German poet and philosopher Friedrich Schiller was acquainted with the free associative state Freud described, writing earlier on about the stifling consequences of overanalyzing ideas: “It seems a bad thing and detrimental to the creative work of the mind if Reason makes too close an examination of the ideas as they come pouring in—at the very gateway, as it were. Looked at in isolation, a thought may seem very trivial or very fantastic; but it may be made important by another thought that comes after it, and, in conjunction with other thoughts that may seem equally absurd, it may turn out to form a most effective link. [. . .] [W]here there is a creative mind, Reason—so it seems to me—relaxes its watch upon the gates, and the ideas rush in pell-mell…”
Many have used this technique of abandoning criticality (known by different names in different contexts), always with interesting results. James Joyce’s stream-of-consciousness writing in Ulysses—in particular, the paragraph that contain the phrase “possibilities of the possible as possible”—illuminates Yokte’s exhibition title (All the Things That Could Be):
Here he ponders things that were not: what Caesar
would have lived to do had he believed the soothsayer:
what might have been: possibilities of the possible as
possible: things not known: what name Achilles bore
when he lived among women.
In the dead of the night, alone and tapped into his subconscious, Yokte was able to address private issues. He notes that this solo exhibition is his most personal one to date and yet, the meanings of these paintings are beside the point. Instead, it is process—automatism—that he wishes to highlight.

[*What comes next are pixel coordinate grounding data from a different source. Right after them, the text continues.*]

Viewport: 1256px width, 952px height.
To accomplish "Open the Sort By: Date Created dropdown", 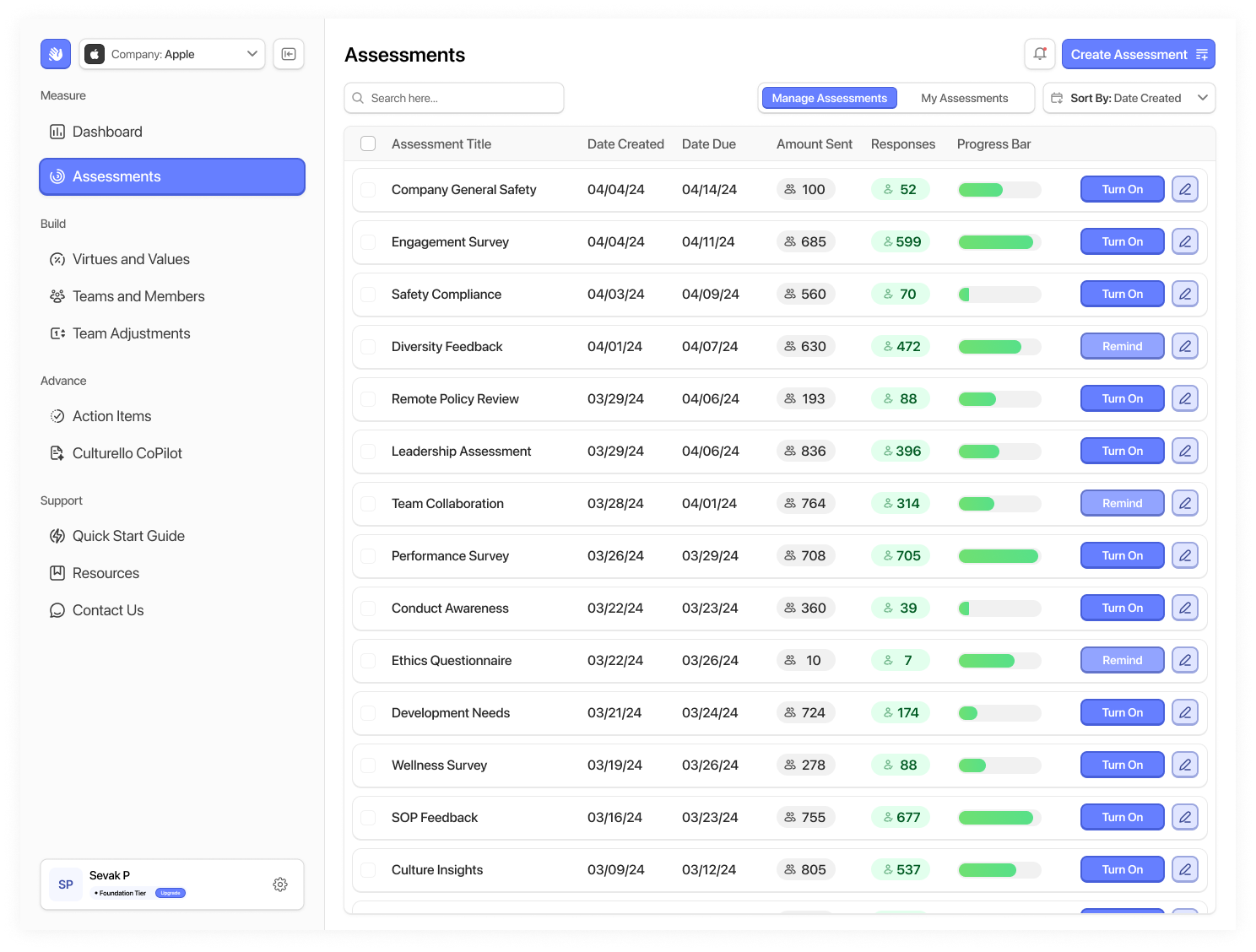I will pyautogui.click(x=1129, y=98).
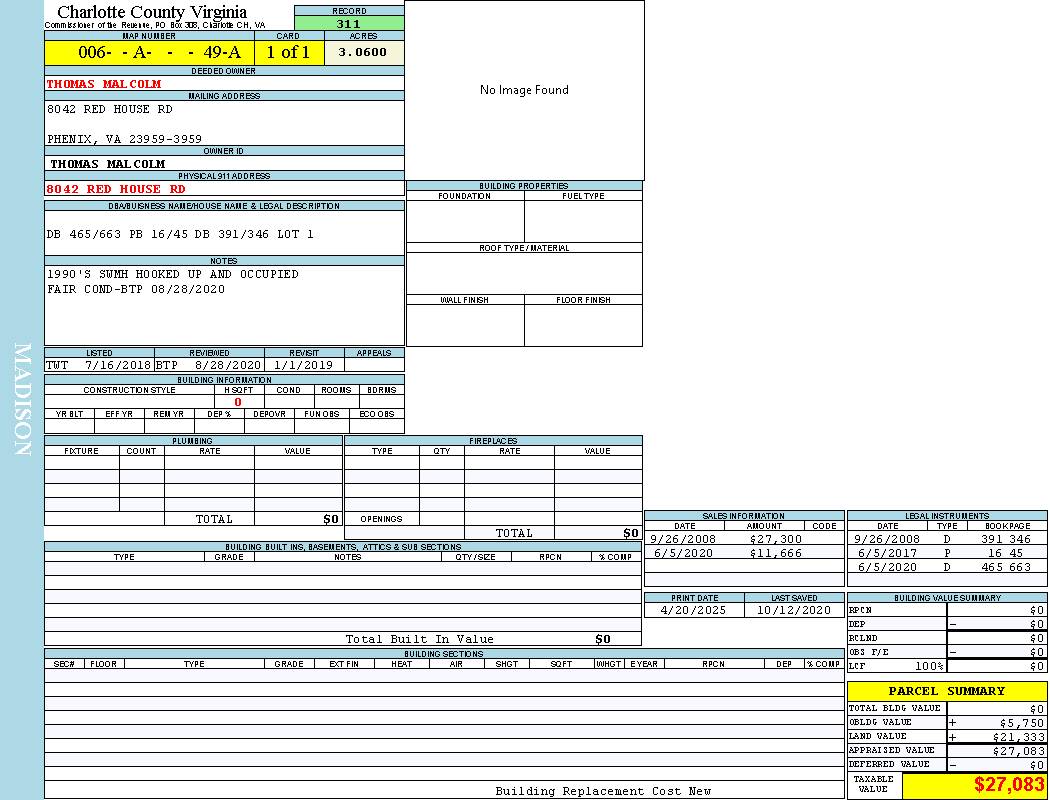Select the red physical 911 address text
Screen dimensions: 1050x800
(116, 189)
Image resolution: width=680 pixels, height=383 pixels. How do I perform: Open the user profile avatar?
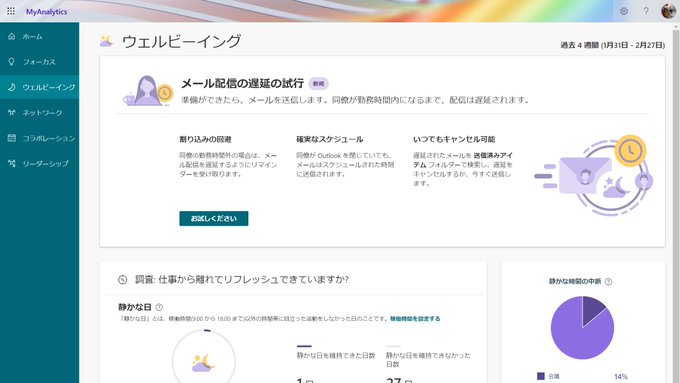coord(668,11)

Gertrude Stein, another ally of experimental free writing, wrote a portrait of dancer Isadora Duncan titled Orta or One Dancing:
In being one dancing this one is one being one remembering anything in dancing. In being one dancing this one is one remembering something in dancing. In being one dancing this one was dancing and dancing being that thing being dancing this one was doing that thing was doing dancing. In being one dancing this one was one being dancing. In being dancing this one was dancing. In dancing this one was dancing.

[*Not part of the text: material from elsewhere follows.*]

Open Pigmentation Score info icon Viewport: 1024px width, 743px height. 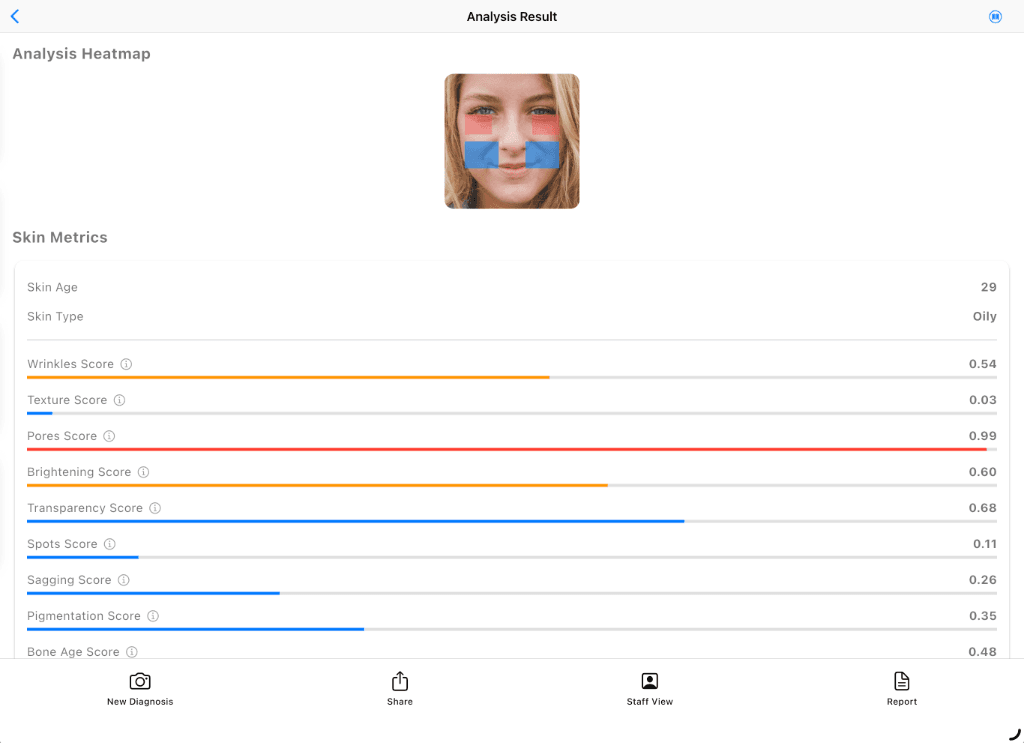(x=153, y=616)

Change the verb “dancing” to “painting” and one gets a glimpse of the temporary madness Yokte experiences for his art.
In being one painting this one is one being one remembering anything in painting. In being one painting this one is one remembering something in painting. In being one painting this one was painting and painting being that thing being painting this one was doing that thing was doing painting. In being one painting this one was one being painting. In being painting this one was painting. In painting this one was painting.